Let the output be exactly the lines from the one containing "The width and height of the screenshot is (1327, 1164)." through the end of the records below, both included.

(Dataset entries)
- - - - -

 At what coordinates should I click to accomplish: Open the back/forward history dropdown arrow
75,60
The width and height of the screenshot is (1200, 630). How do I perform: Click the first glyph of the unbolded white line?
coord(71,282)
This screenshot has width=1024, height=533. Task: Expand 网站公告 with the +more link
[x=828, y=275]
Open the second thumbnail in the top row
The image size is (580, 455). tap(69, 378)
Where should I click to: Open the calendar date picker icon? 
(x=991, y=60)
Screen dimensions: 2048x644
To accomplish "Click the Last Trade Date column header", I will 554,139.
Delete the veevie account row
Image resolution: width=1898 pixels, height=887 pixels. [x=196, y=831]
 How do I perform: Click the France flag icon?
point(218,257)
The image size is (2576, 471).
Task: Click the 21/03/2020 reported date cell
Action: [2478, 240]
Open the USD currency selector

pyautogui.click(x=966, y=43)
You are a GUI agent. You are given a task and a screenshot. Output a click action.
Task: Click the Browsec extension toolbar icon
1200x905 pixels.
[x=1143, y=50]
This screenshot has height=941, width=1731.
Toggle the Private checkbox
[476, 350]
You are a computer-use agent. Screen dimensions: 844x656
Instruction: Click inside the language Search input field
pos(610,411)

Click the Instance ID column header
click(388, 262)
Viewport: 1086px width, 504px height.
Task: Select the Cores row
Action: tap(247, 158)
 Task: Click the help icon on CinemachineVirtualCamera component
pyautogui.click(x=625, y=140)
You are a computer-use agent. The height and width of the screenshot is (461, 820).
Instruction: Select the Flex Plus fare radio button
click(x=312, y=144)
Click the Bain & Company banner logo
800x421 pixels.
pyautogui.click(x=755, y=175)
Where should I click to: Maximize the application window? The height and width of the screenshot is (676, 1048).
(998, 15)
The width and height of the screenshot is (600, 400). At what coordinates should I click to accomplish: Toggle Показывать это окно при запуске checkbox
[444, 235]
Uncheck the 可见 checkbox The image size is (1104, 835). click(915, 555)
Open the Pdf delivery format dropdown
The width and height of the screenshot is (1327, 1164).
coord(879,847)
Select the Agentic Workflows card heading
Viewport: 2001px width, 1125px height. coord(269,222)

- - - - -

**OUTPUT OF THE TASK**
The width and height of the screenshot is (1327, 1164).
coord(879,847)
Select the Agentic Workflows card heading
Viewport: 2001px width, 1125px height. coord(269,222)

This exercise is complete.